### Directions
Pick up the blog post about treadmill playlists and the trip home after its final sentence, and continue it in the same voice.
## begin Document excerpt
DIAMONDS DIAMONDS DIAMONDS!





for the past 1.5 years, i've been flirting with 2 gigs remaining space on my HD (even after i bought an external HD). a big reason for this, other than procrastinated file organization, is in order to keep up with non-chinese pop music, i parasite the yousendit mp3's my buddies share with me. and the best time to review all new jams is at the gym, on the treadmill, an extended period of time, where your head jolts up and down and your body rhythmically goes no where. your body hurts and your face is covered in sweat. you do nothing but stare at 180 degrees in front of you and listen to music.

i find the random insertions of bad songs in ur playlist is a good motivator on the treadmill. i get really angry when these songs come on, and know that it can only possible last 3-5 minutes and pump angrily hard for faster finit of the song. anyone else share that feeling?

i was up last night chatting cuz IM MOTHER EFFIN EXCITED TO GO HOME! and from the looks of my messenger convo's, the local party might actually be happier, ehem chomo. he parallels my return as a savior with an axe ready to hack away at houses to save the burning souls inside them. i shrug these notions of wrecking houses as traditional bi-annual holiday festivities and i'll pass savior duties to one who can revive the economy. i stayed up to finish shawshank redemption on tv, when i switch back to cnn, another titanic of a day in the markets.
## end Document excerpt
## begin Extracted data
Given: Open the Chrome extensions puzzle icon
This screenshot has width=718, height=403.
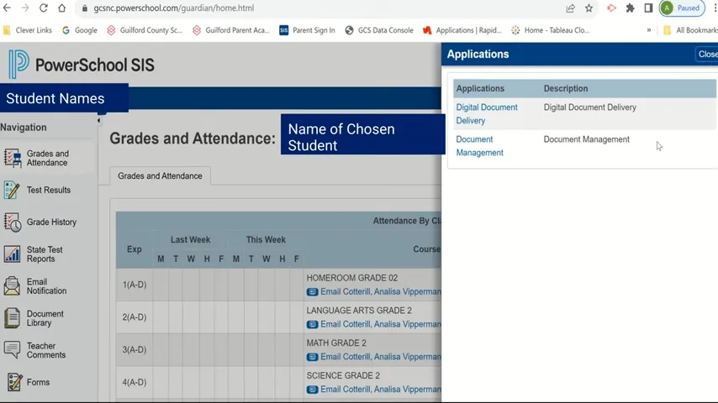Looking at the screenshot, I should (x=630, y=8).
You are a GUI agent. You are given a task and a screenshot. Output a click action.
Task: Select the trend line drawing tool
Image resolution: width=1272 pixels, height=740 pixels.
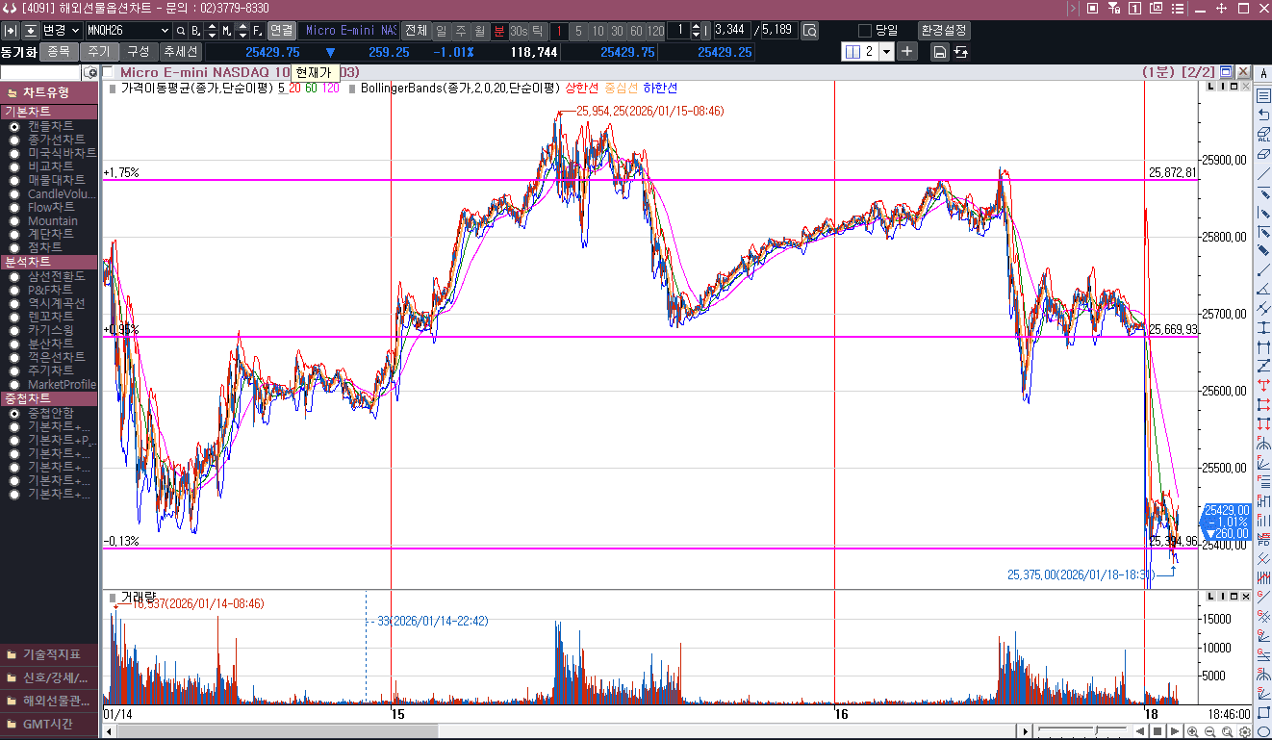pos(1263,173)
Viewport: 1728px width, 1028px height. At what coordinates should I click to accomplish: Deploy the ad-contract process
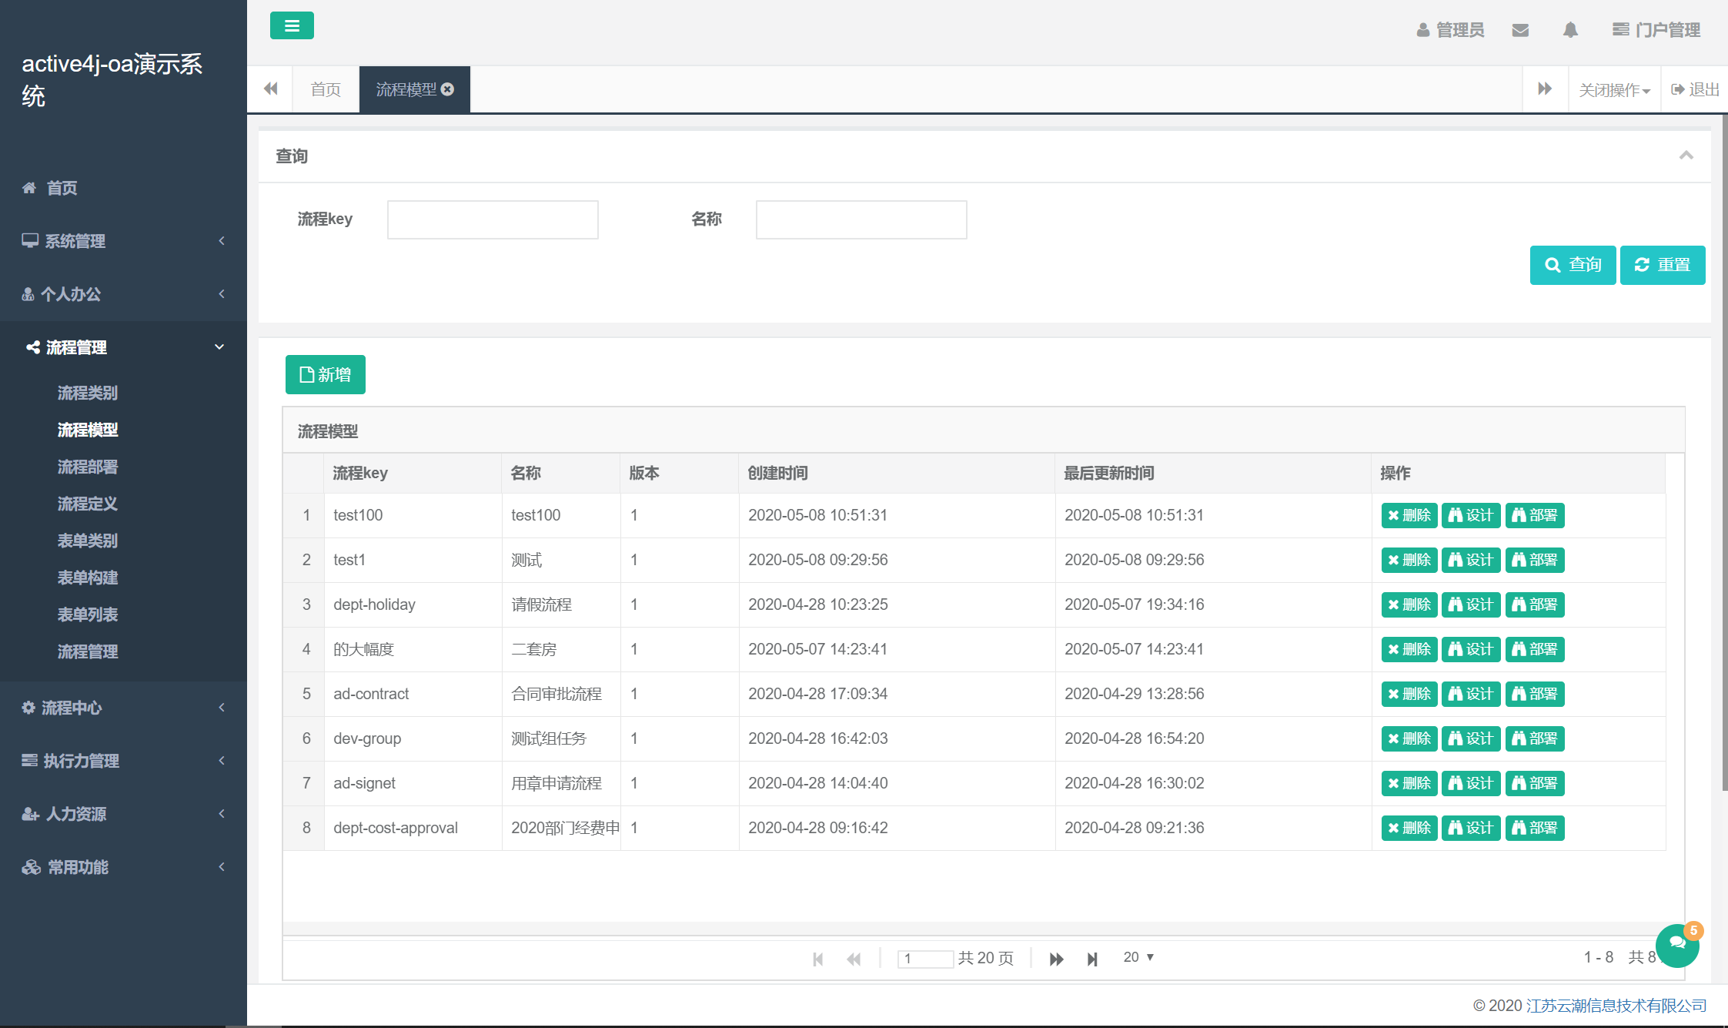[1535, 694]
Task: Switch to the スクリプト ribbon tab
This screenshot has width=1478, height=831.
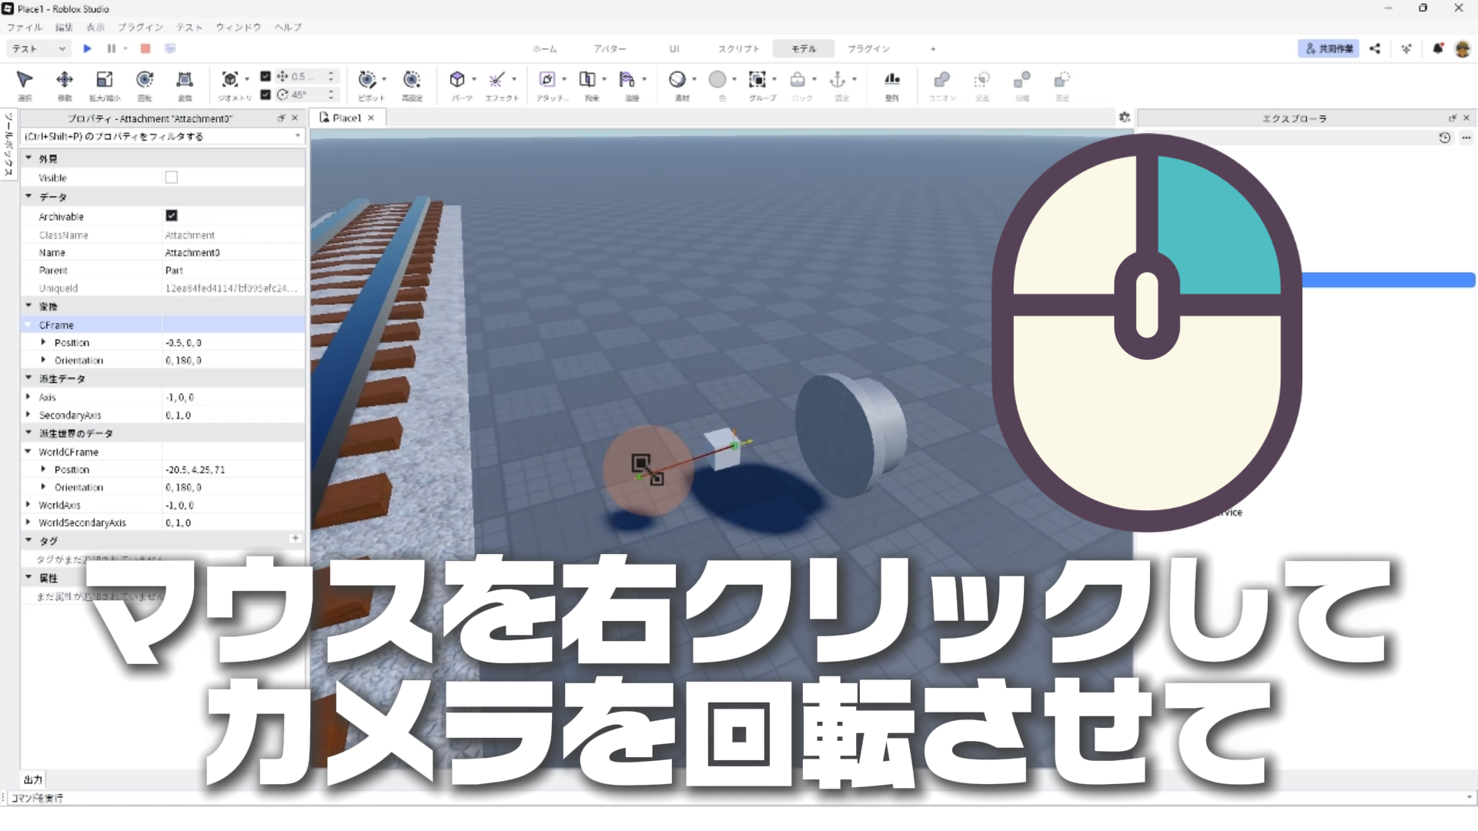Action: tap(738, 48)
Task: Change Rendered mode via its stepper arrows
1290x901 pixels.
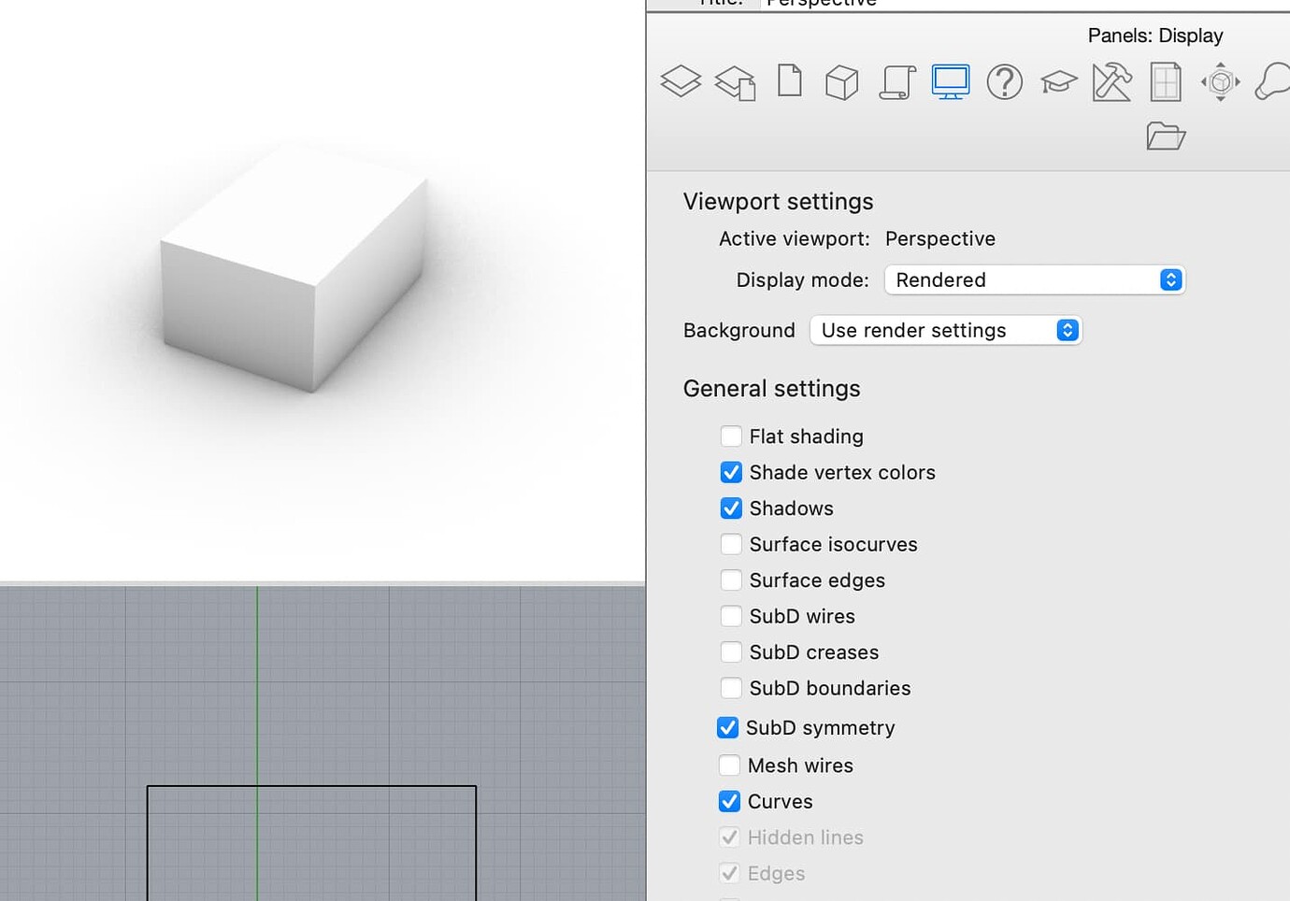Action: tap(1169, 279)
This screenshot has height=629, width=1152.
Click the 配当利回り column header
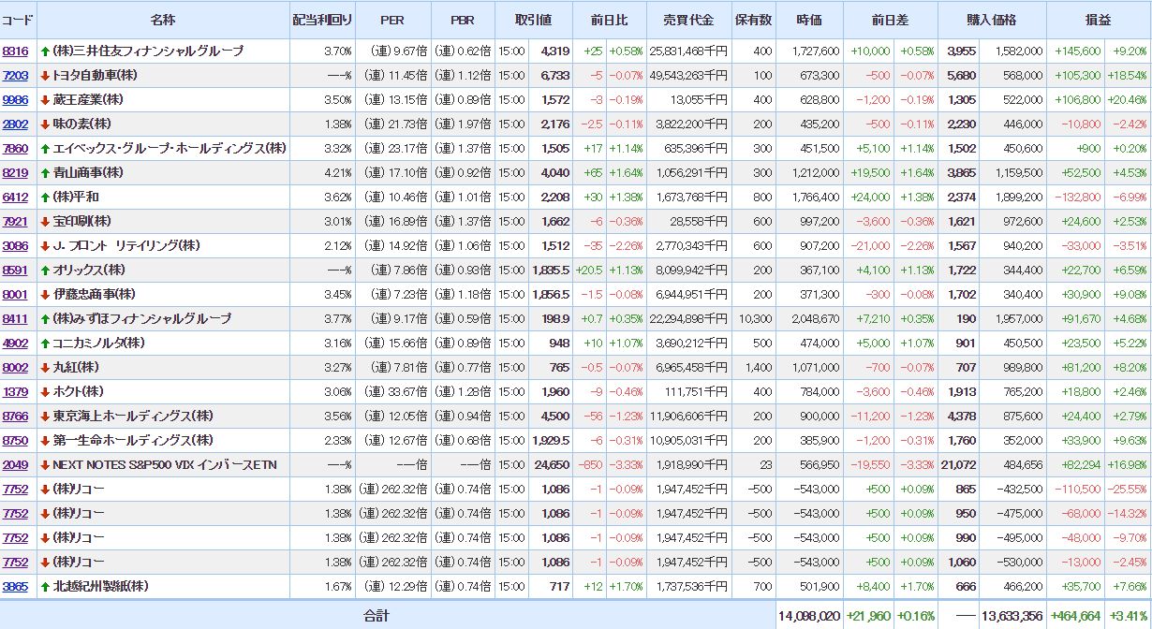click(318, 21)
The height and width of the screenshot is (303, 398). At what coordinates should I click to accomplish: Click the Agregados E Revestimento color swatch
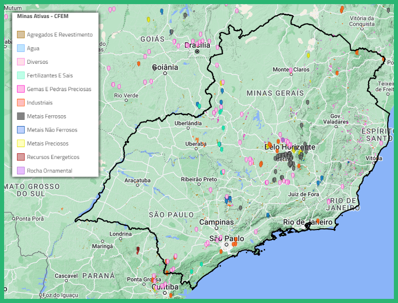(x=21, y=34)
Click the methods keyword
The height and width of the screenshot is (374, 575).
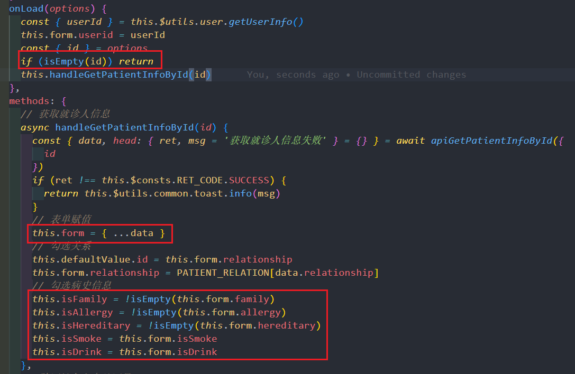pyautogui.click(x=29, y=101)
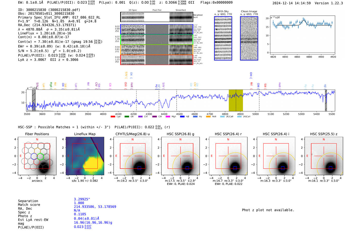
Task: Open the Clean Image cutout
Action: [x=249, y=38]
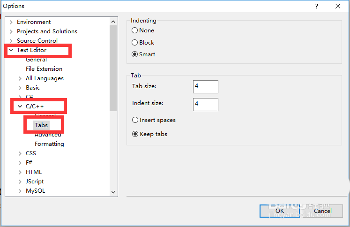The image size is (350, 227).
Task: Click the tree scrollbar down arrow
Action: pyautogui.click(x=113, y=191)
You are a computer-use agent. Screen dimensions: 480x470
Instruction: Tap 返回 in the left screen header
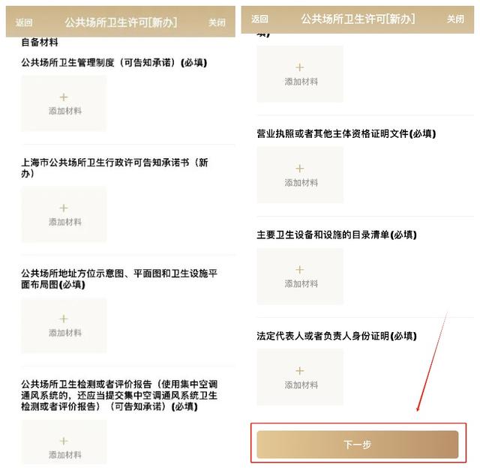click(x=24, y=22)
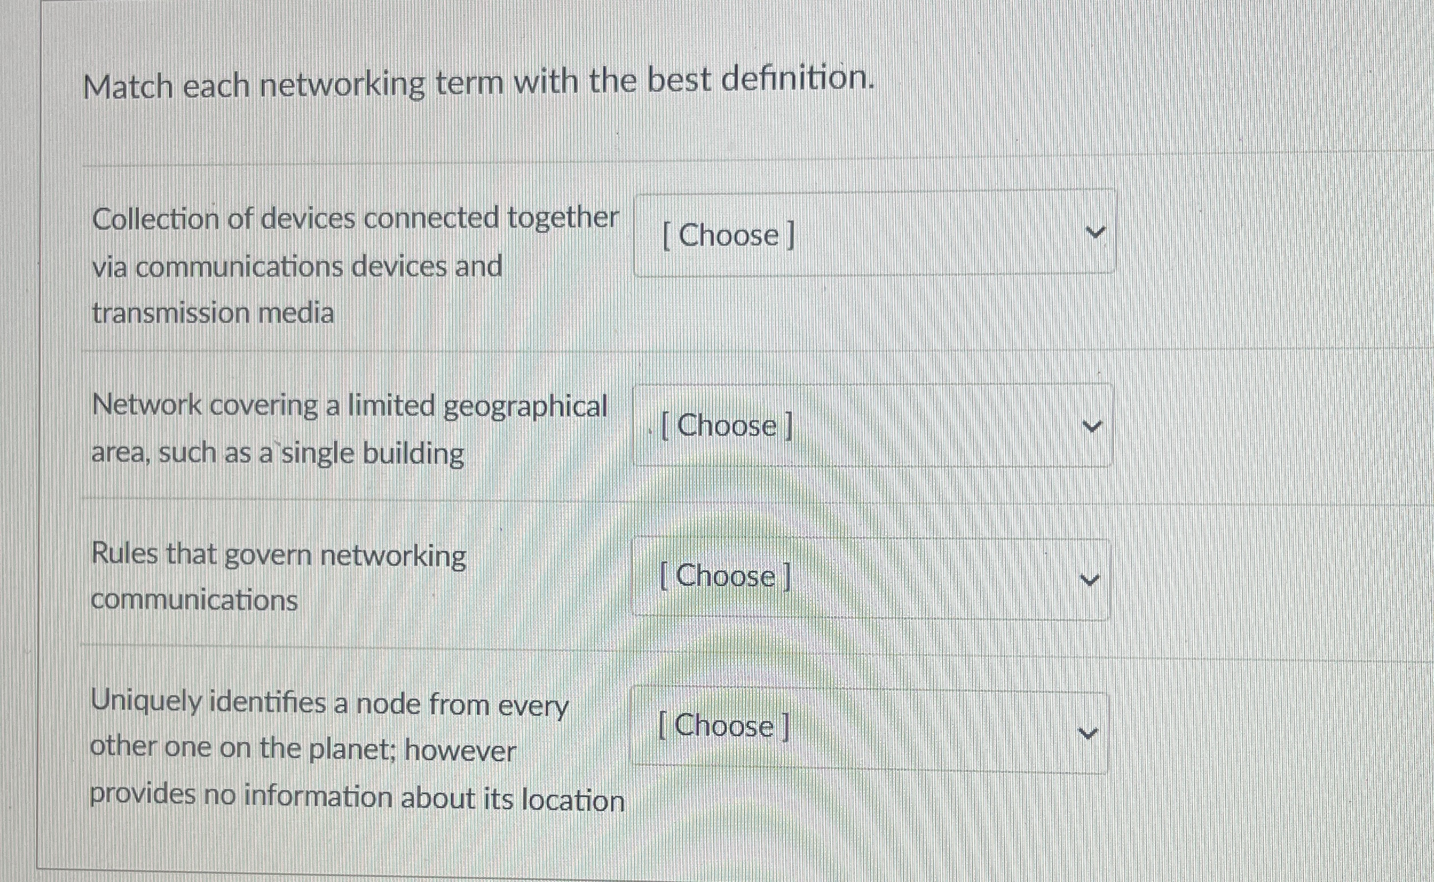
## end Extracted data
### Written answer
"i told you so"

i had a discussion the other day about family business and how much futile energy can you put in before you give up? if they're not going to listen to pure statistical data, heed credible data, cut losses and steer away from antiquated methods of finance (cuz they've been bleeding for years already), when do you *sigh* and let them do what they are ultimately going to do in the end anyway?

after some discussion, the answer: "...it depends on how much money is at stake"

i had a think about that. fair enough.